We’ve already seen image search engines that claim to be able to find a particular image on the web, and services such as PicScout’s Image Tracker seem to have had considerable success in tracking usage for the big agencies who can afford to use it. Because it relies on a “fingerprint” created from the image rather than a watermark, it claims to be able to spot even images that have been cropped or manipulated.
TinEye is another “reverse image search engine” with the big advantage of currently being free to use (although they intend to add some extra paid-for services at some time. Tineye is very easy to use – just right click on any web image and select “Search Image on TinEye.” The only problem is that when I’ve tried it with my own and other peoples images that I know are on several places in the web it often hasn’t found them, though it is a lot better now than when I first tried it.
There are some examples of what it can do on the site. At the moment they claim to have scanned 1,143,177,077 images from the web; I don’t know how many there are in all, but the largest figure I’ve found on a single search on Google Images is 1,600,000,000.
Idée also have a PixID service which can identify usage of images in both print and on-line for “editorial, celebrity and entertainment firms, news wire services” and others, and is I imagine relatively expensive, as well as Pixmiliar which looks for similar images.
Similar to this is Gazopa from Hitachi America which is now in a public beta and you can use it on the web or download it for your iPhone should you have one. It lets you choose an image on your computer on on any web site, upload it and it will then find similar images. Possibly.
As I’m sitting here feeling sorry for myself just starting to recover (I hope) from swine flu – the letter offering me the vaccine came this morning, very much too late – I had time to try it.
The first few pictures – typical things I take like demonstrations – it could obviously not get it’s head round at all, so I thought hard and tried to give it something easy.
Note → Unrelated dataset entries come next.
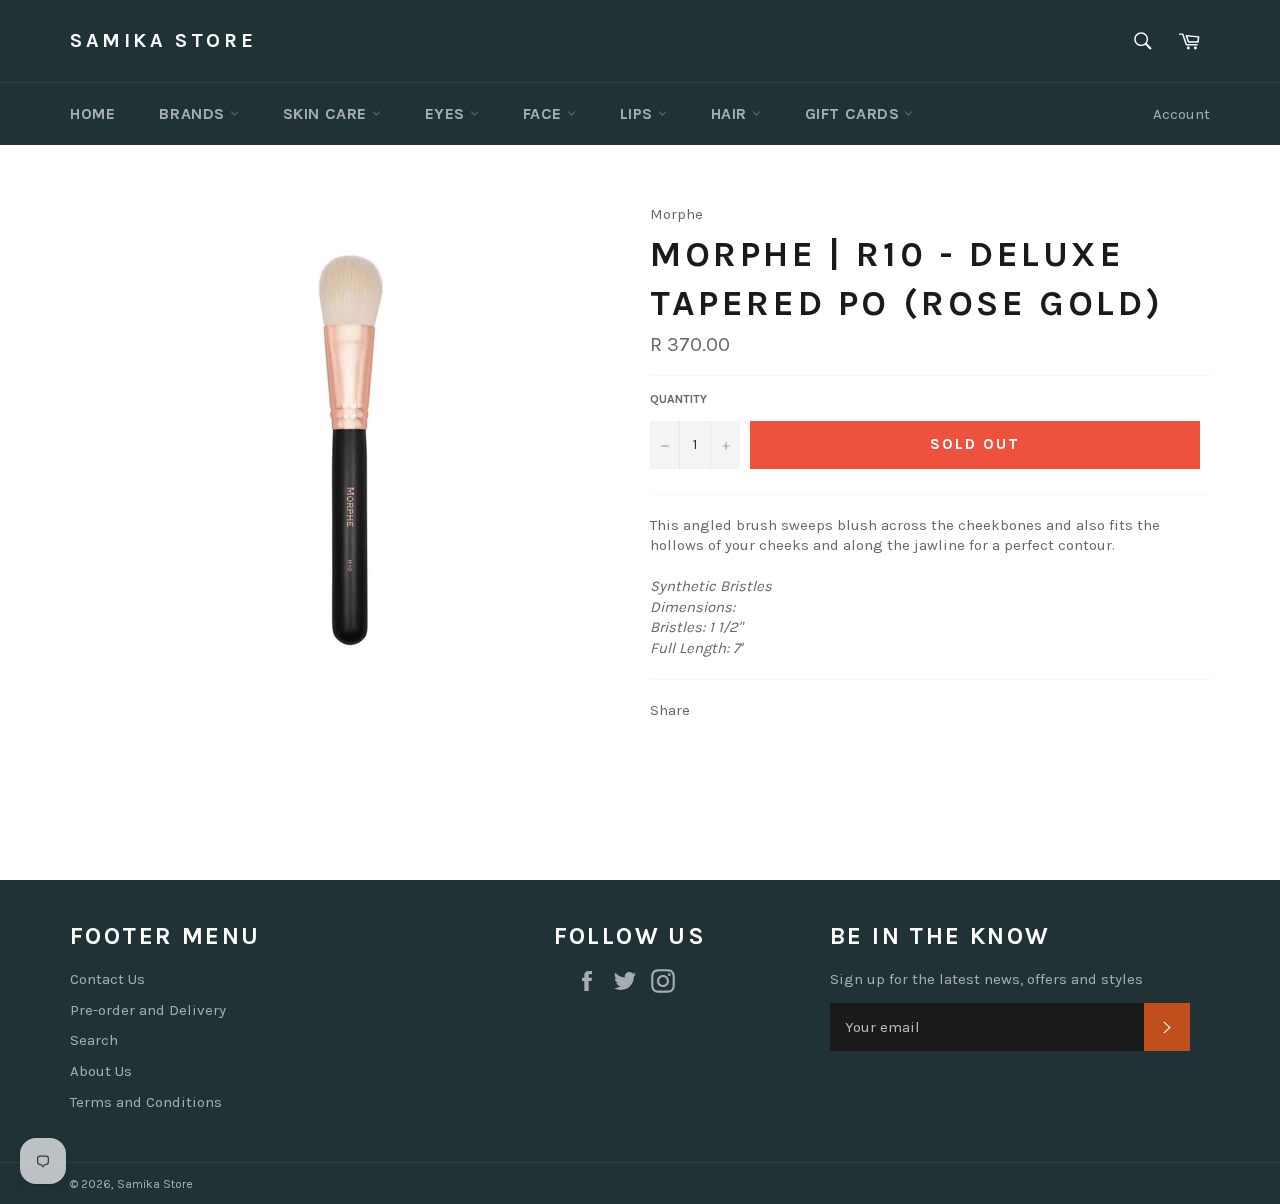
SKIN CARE (327, 113)
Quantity (678, 399)
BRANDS (194, 113)
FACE (545, 113)
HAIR (731, 113)
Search (94, 1040)
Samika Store (163, 40)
How about one of London’s most recognisable buildings, Tower Bridge? And a picture that showed its very distinctive shape clearly:
and was rewarded with my first (and only) success. Of the 30 images on the first page of the thousand it selected there were actually 4 of Tower Bridge. I tried with some other well-known buildings from London, and other cities with no luck. A night image of the National Theatre did return night images, but not of anything remotely similar.
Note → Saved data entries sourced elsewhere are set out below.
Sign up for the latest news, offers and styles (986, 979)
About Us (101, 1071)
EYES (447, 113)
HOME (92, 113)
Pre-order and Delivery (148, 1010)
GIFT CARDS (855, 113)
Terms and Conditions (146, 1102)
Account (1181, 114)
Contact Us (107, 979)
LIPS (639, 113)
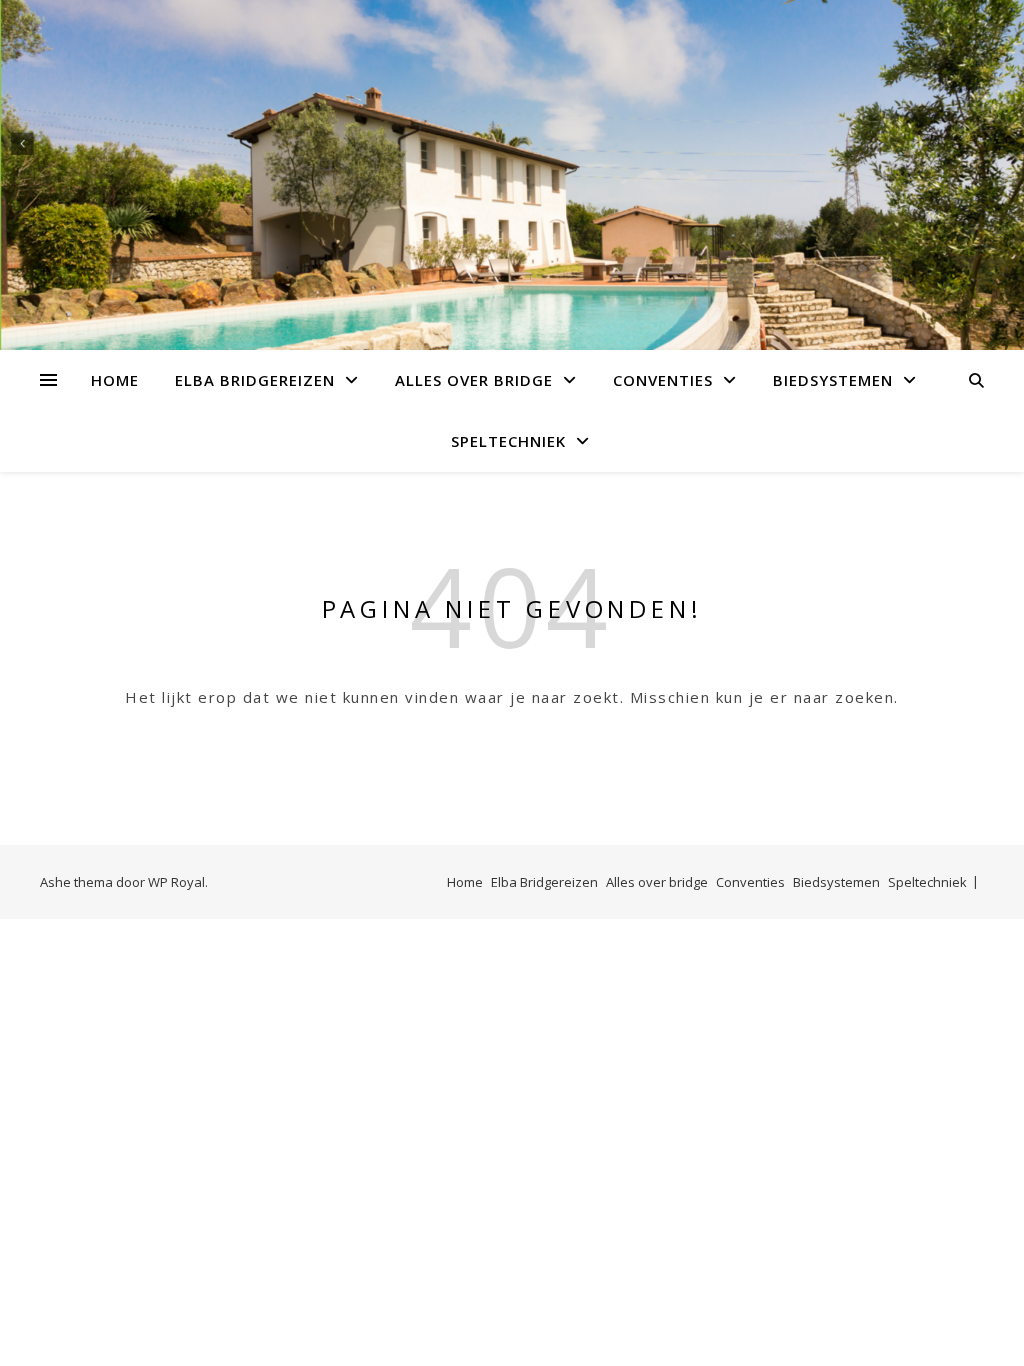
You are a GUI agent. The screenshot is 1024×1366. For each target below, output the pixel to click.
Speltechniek (508, 441)
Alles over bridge (474, 380)
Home (115, 380)
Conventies (663, 380)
The bell-tower and cathedral in Brasilia doesn’t look to me much like the Japanese woman or the polar bear that GazoPa produced in response and although there was one other church it was in a very different style. The still ife image of two bottles was perhaps a little more understandable.
GazoPa also has a face recognition feature, so I thought I’d try that and fed it a picture of Tony Benn, complete with pipe, thinking there must be many thousands of similar images on the web (including hundreds of mine.) Searching normally perhaps the most interesting match – at third closest was of what looked like an amateur burlesque dancer, though further down the list were three men with pipes but otherwise no resemblance.
Switching to ‘Face’ mode gave a different set of matches, with several of the same kissing wedding couple, several women between five and ninety and a small child in a push-along cart. But perhaps those carved heads of four US Presidents on Mount Rushmore were a nod to his political nature. To be fair there was just one of the first 30 pictures that did bear a very slight resemblance to the man, and who was looking in a similar direction, but I think the matching algorithms still need a little improvement.
Just to give it a fair chance I thought I’d also try it on Tariq Ali who had been standing next to him on the plinth in Trafalgar Square, a couple of weeks ago. Perhaps I can see a very vague resemblance to a cat, but the pig just isn’t fair! And ‘Face’ mode doesn’t make anything better.
I’ve not posted any of the results here – as if PicScout picks up any from its clients it could bankrupt me. But you are welcome to try any of the images here – or on My London Diary – on Gazopa. If you find any really good examples perhaps you could post them as a comment – just the URL of my image and any comment you want to make would be fine.